O conceito de populismo, da forma como é usado sobretudo no contexto brasileiro atual, é talvez o melhor exemplo do que está em jogo nesta disputa. Basicamente, o sentido prático do uso desta expressão para observar fenômenos como o "garotismo" ou o "lulismo" – em que pese suas enormes diferenças – é o de desclassificar a qualidade da decisão do voto e da sustentação que se encontram na base na eleição ou reeleição de políticos com "apelo popular". Em geral, o conceito opera do seguinte modo: atribui ao representante a qualidade de manipulador de uma vontade popular que deve ser desconsiderada em grande medida da política, uma vez que a seu portador é atribuída a condição de incapacidade de decidir e julgar programas de governo. Está incapacidade é referida ao fato de pessoas, os "pobres", os "assistidos pelo Bolsa Família", não poderem projetar o futuro como espaço imaginário para tomar suas decisões e votar. Por estarem condenadas ao aguilhão da necessidade, à "vida despida", reduzida a processos biológicos, estas pessoas não teriam nenhum compromisso com o futuro do país. Por não terem futuro, essas pessoas não podem participar de decisões que afetam a vida dos que têm. O limite de sua temporalidade determina a qualidade de sua ação no sentido moral: uma decisão informada somente por necessidades imediatas não pode ser a rigor uma decisão, e quem a toma não pode ser considerado como sujeito, eis a "filosofia política implícita" que dá suporte ao uso do conceito de populismo atualmente.

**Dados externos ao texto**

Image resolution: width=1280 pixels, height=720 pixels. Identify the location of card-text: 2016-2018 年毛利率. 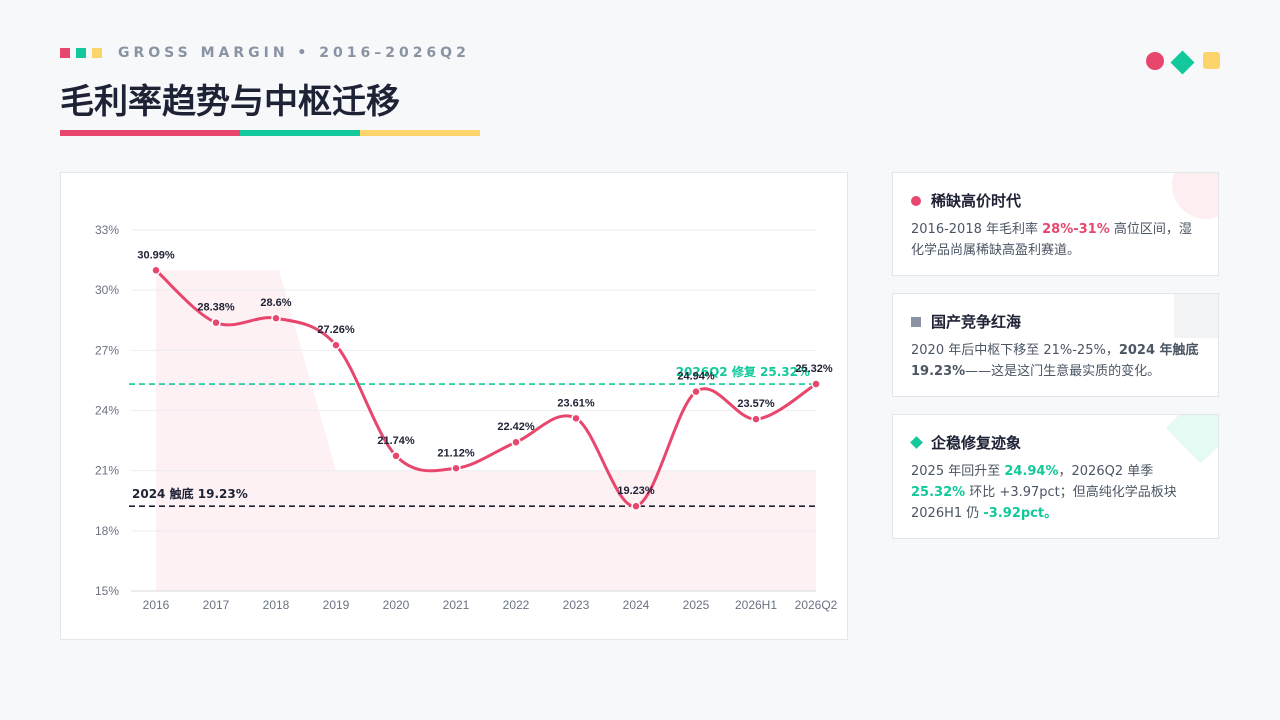
(977, 230).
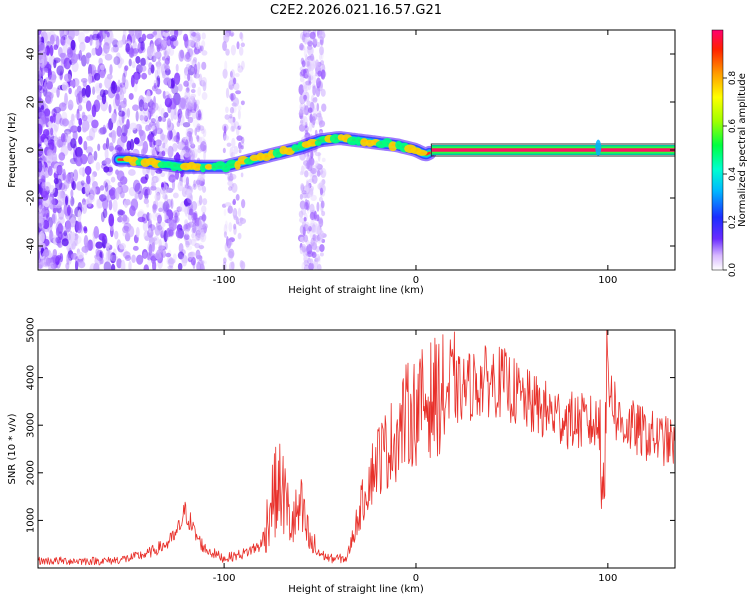  Describe the element at coordinates (32, 246) in the screenshot. I see `spectrogram-y-tick-label: -40` at that location.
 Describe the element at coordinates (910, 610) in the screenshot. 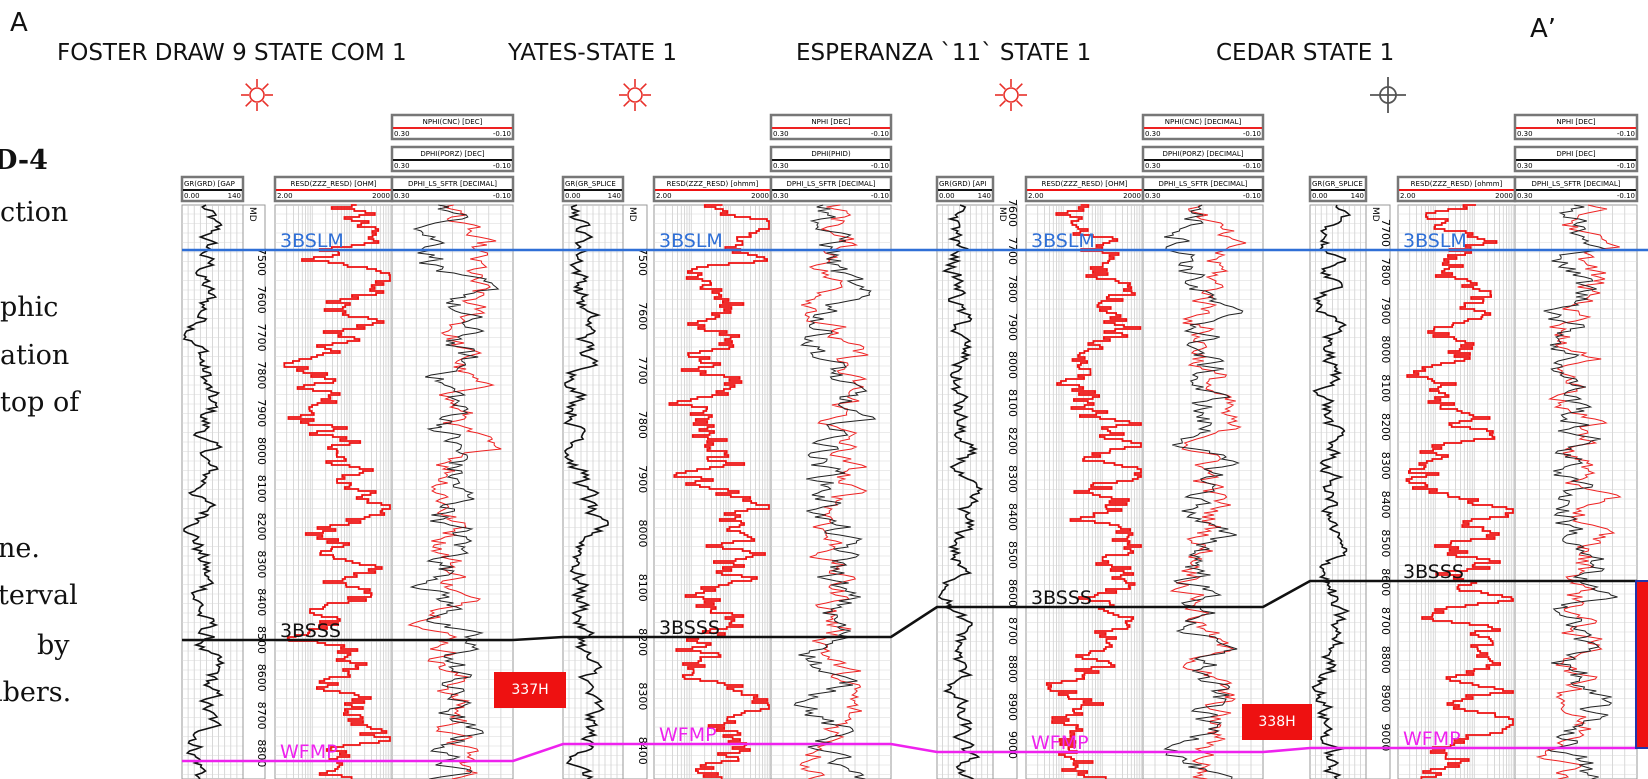

I see `marker-line-3bsss` at that location.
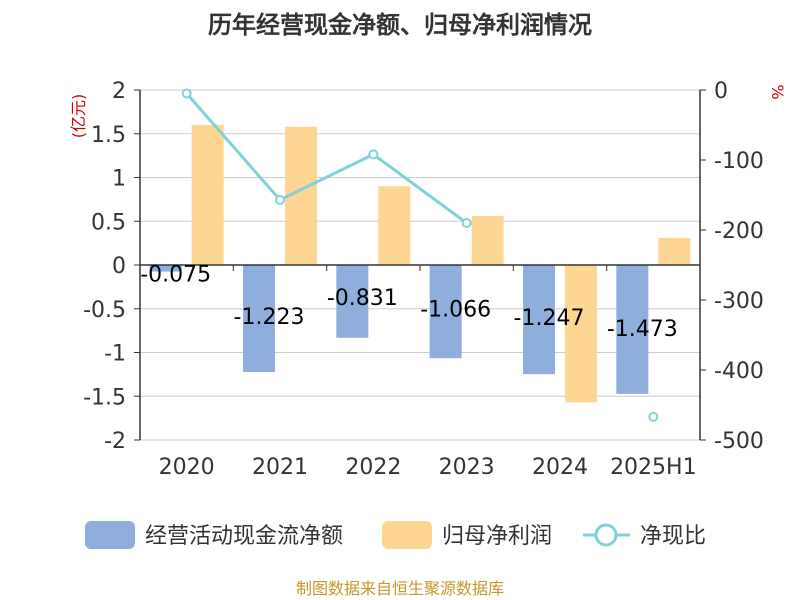 Image resolution: width=800 pixels, height=600 pixels. I want to click on x-tick-label: 2022, so click(373, 468).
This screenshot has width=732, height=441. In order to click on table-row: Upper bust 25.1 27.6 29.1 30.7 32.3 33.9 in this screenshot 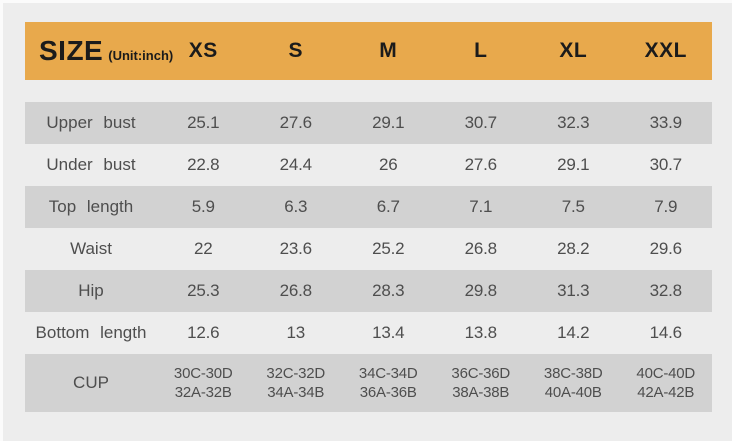, I will do `click(368, 123)`.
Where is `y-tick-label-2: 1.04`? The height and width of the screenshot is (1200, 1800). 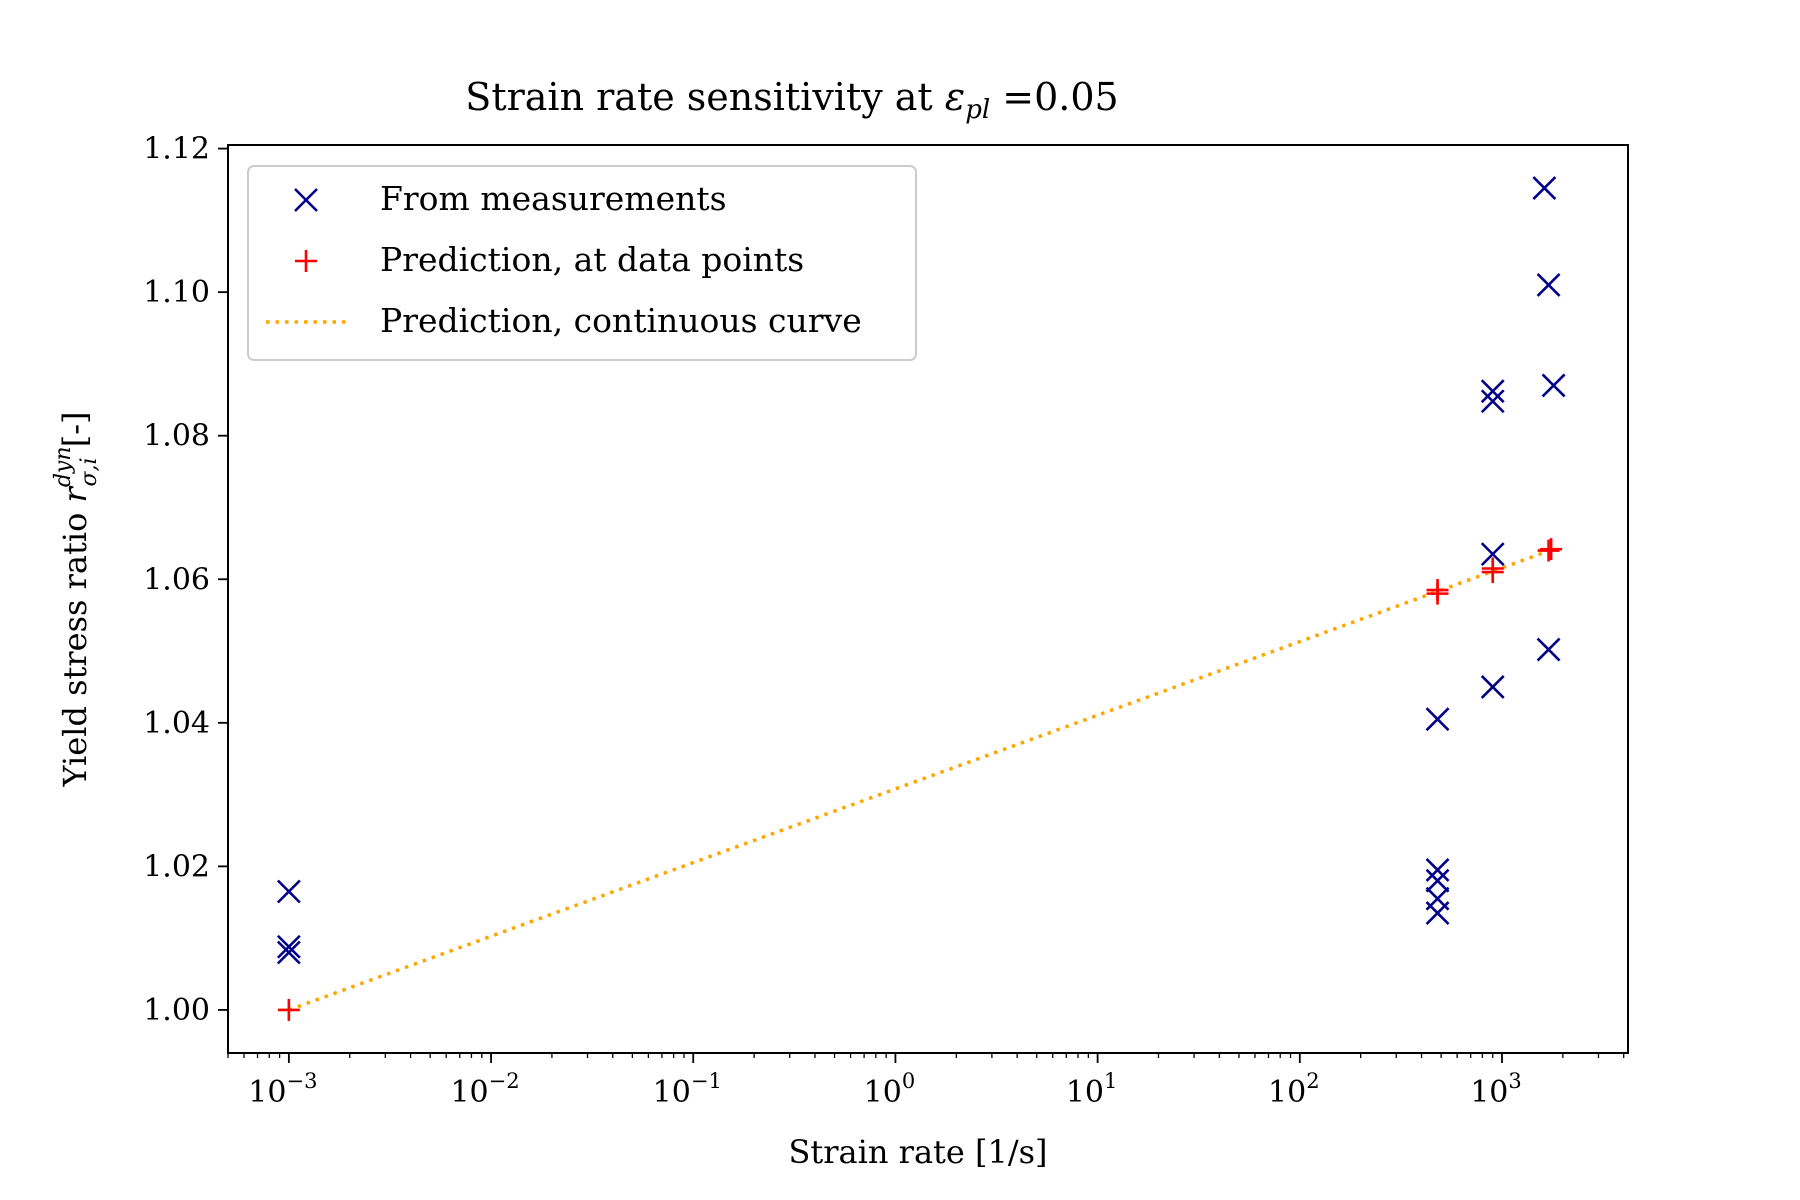
y-tick-label-2: 1.04 is located at coordinates (176, 724).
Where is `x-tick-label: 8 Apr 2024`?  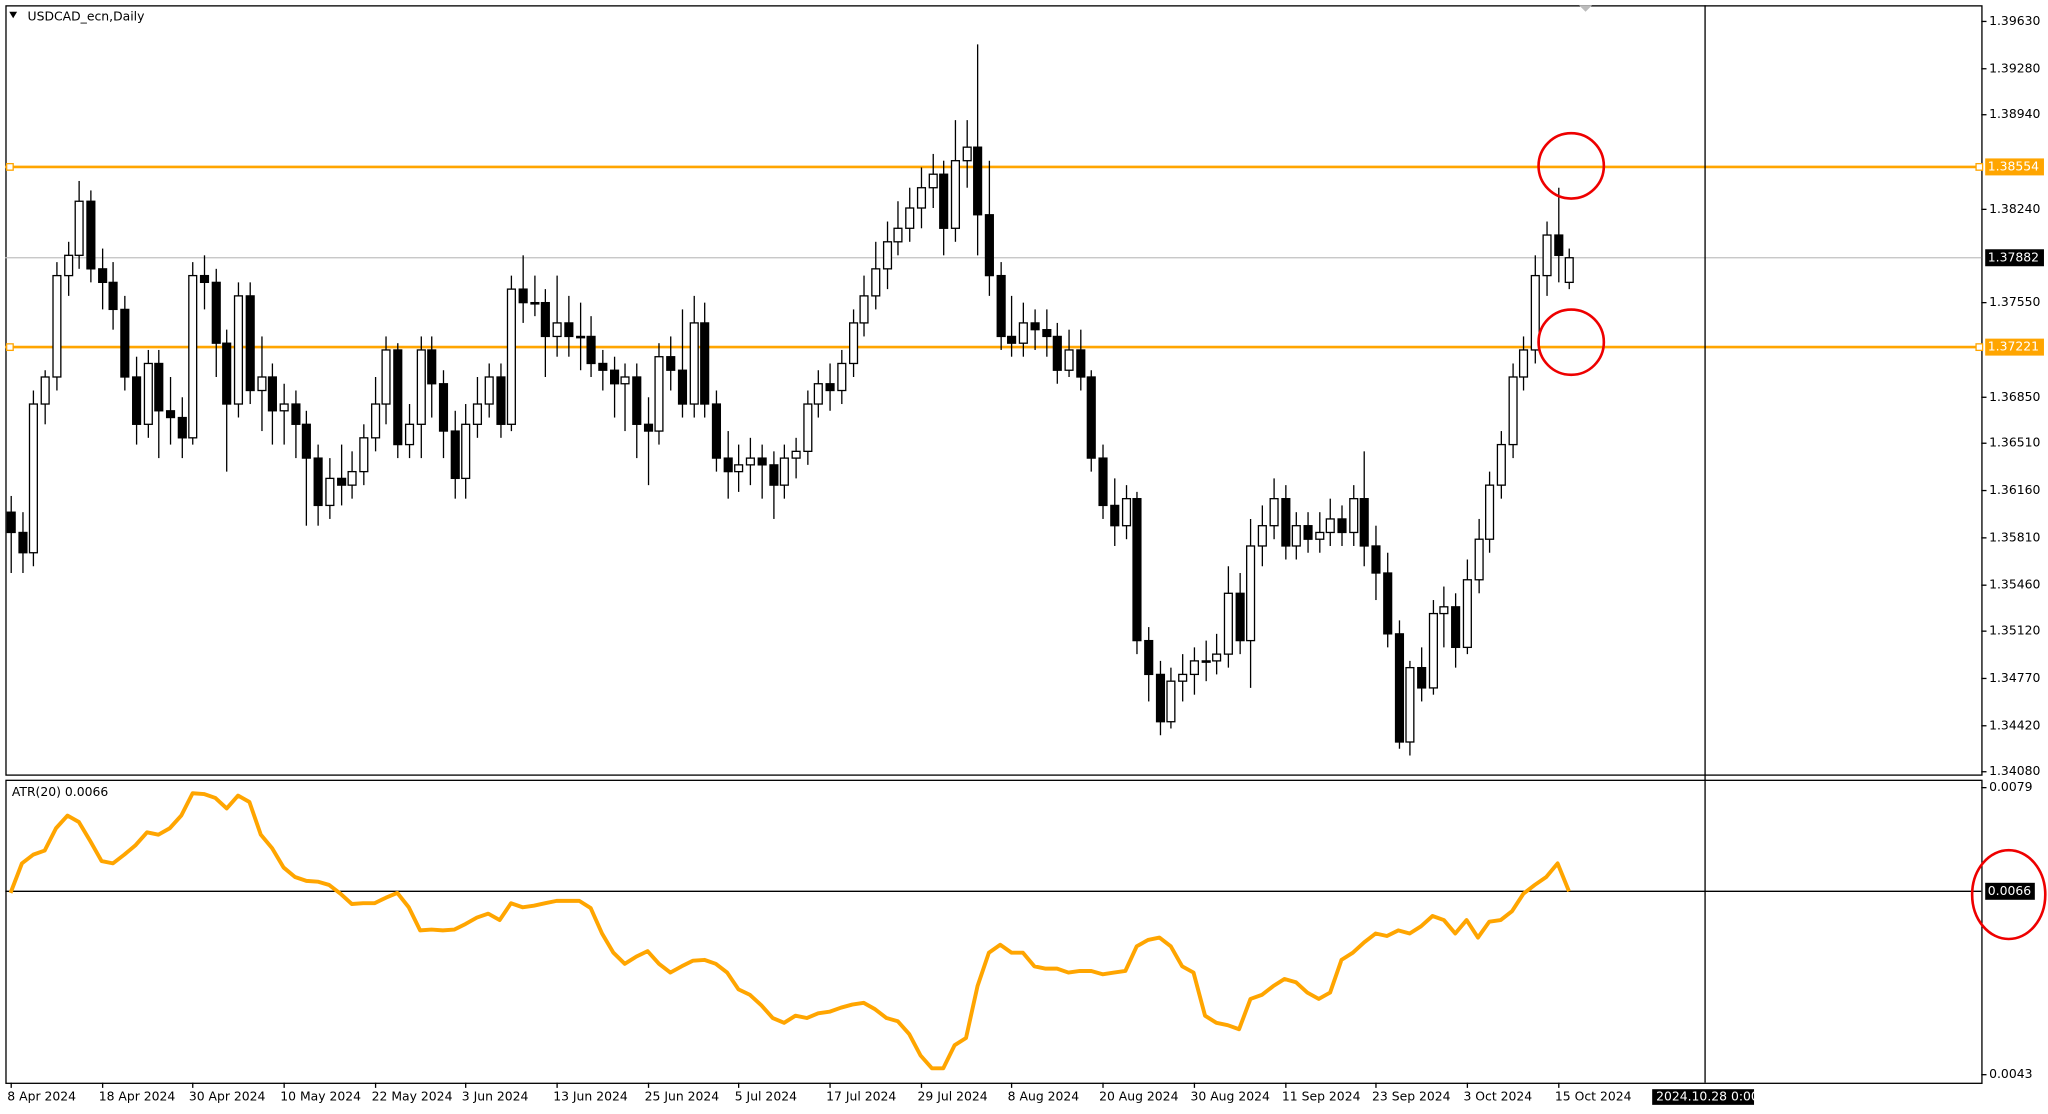
x-tick-label: 8 Apr 2024 is located at coordinates (42, 1096).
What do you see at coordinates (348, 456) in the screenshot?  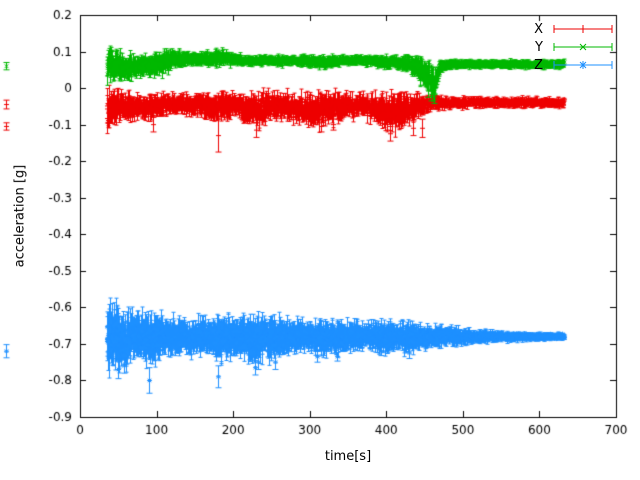 I see `x-axis-label: time[s]` at bounding box center [348, 456].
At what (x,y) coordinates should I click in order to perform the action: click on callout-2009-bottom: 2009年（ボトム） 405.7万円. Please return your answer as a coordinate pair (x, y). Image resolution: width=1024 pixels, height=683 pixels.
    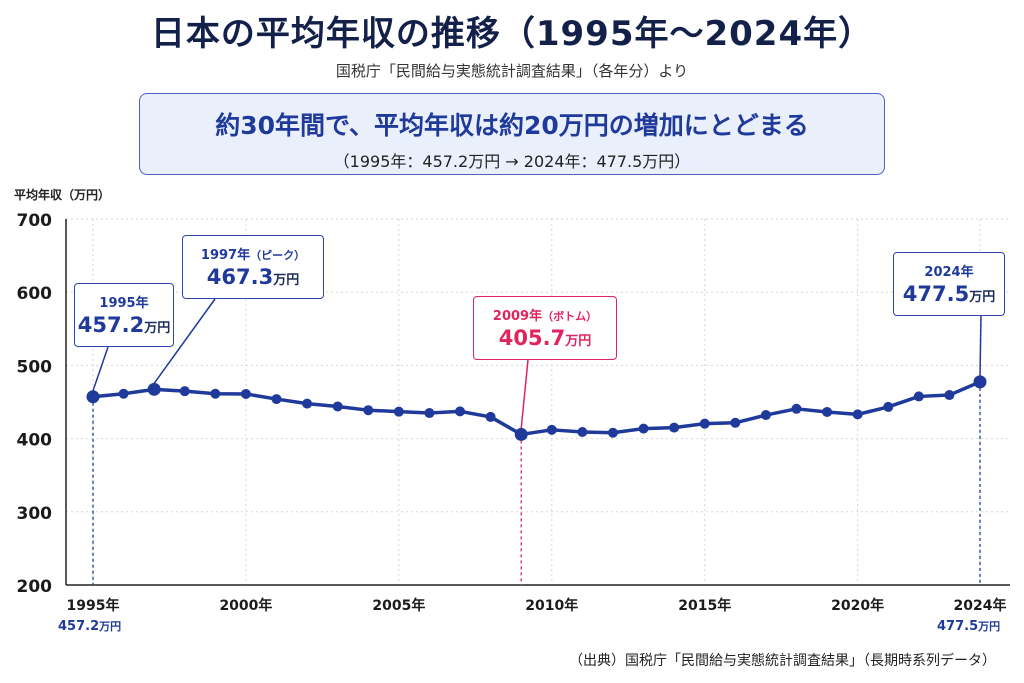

A estrutura temporal distingue a pessoa individualizada, portadora de "subjetividade decisória", do corpo sem propriedades, levado por circunstancias que são manipuláveis por políticos "populistas".Não importa se este político seja o que mais tenha levado as demandas dos famintos para a pauta decisória. Para a "crítica do populismo" praticada por boa parte de nossa opinião pública, inclusive boa parte da que se compreende como de esquerda, o que importa é que estas demandas não são legítimas simplesmente pelo fato de terem como referencia pessoas tidas como incapazes de saber o que é melhor para o futuro, seja o seu próprio, seja o dos outros. Cria-se de fato uma fronteira "biopolítica": de um lado as pessoas livres do aguilhão da necessidade imediata, cuja vontade é tida como qualificada, e de outro os corpos despidos (não pessoas), presos ao aguilhão biológico do imediatismo, e cuja vontade é tida como desqualificada.

A forca do "lulismo" a meu ver está em conseguir disputar este terreno e assim produzir recursos semânticos para legitimar a inclusão dos corpos despidos na política, para o bem ou para mal, dependendo de onde se observa "o cara". O desafio é levar para a política o fato de que os corpos despidos, presos ao limite biológico da necessidade urgente, são um produto da própria política, tanto do Estado, como da "economia política" que define o horizonte de vida e futuro das pessoas. Se a semântica da política se abre a este problema, não é pouca mudança prática.